If every couple preparing to marry, memorized these words; spoke them on their wedding day and vowed to live by those same, simple words, there would, undoubtedly, be fewer divorces and happier marriages. kqd
1 Corinthians 11:2-3
2 Now I praise you, brethren, that ye remember me in all things, and keep the ordinances, as I delivered them to you.
3 But I would have you know, that the head of every man is Christ; and the head of the woman is the man; and the head of Christ is God.
It is important that the husband has headship in the family, not that the woman is inferior – she just has a different position, the same that Christ has to the Father.
One of the most troublesome doctrines of the satanic Women’s Movement, is the idea that marriage is a 50/50 proposition. That would mean, the marriage has two heads – and that is monstrous.
Not only is it monstrous, it is self-destructive.
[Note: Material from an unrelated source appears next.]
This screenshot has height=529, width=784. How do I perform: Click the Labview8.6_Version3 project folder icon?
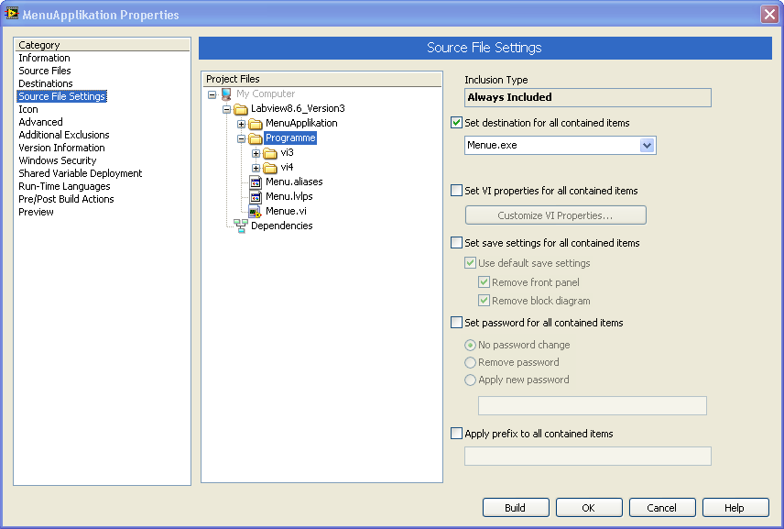[241, 109]
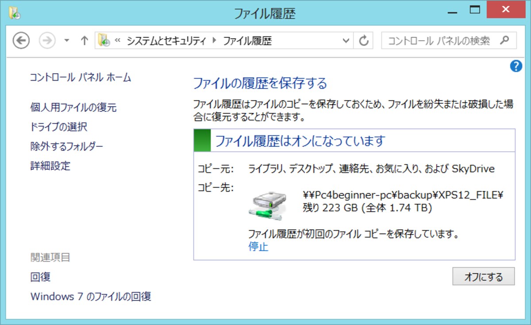Image resolution: width=531 pixels, height=325 pixels.
Task: Open コントロール パネル ホーム
Action: tap(81, 78)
Lovely words! What really helped me in my marriage early on was the old fashioned word for love in the King James bible, “charity.” We think of charity as being about donating money or clothing or something, but it’s actually “benevolent goodwill and generosity.” Terrible thing to admit, but I actually had to learn how to be charitable towards my husband.
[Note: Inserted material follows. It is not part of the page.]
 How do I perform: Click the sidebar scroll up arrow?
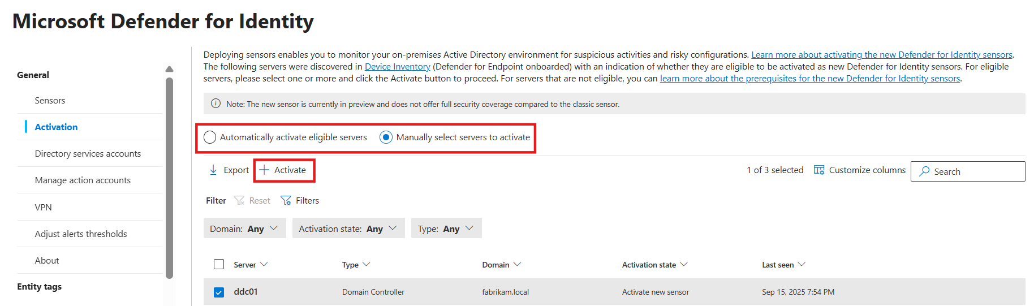(169, 69)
“Love” these days is all about romance and Hallmark cards, a bit more self absorbed and feeling good about ourselves. The concept of being charitable towards a spouse, accommodating, forgiving, sacrificing, has gotten a bit lost in the process.
I agree. It took many “me generation ” mistakes in my marriage too, before I realized that Amy Carmichael, who was a Christian missionary in the late 1800s was right when she wrote, “You can give without loving but you cannot love without giving.”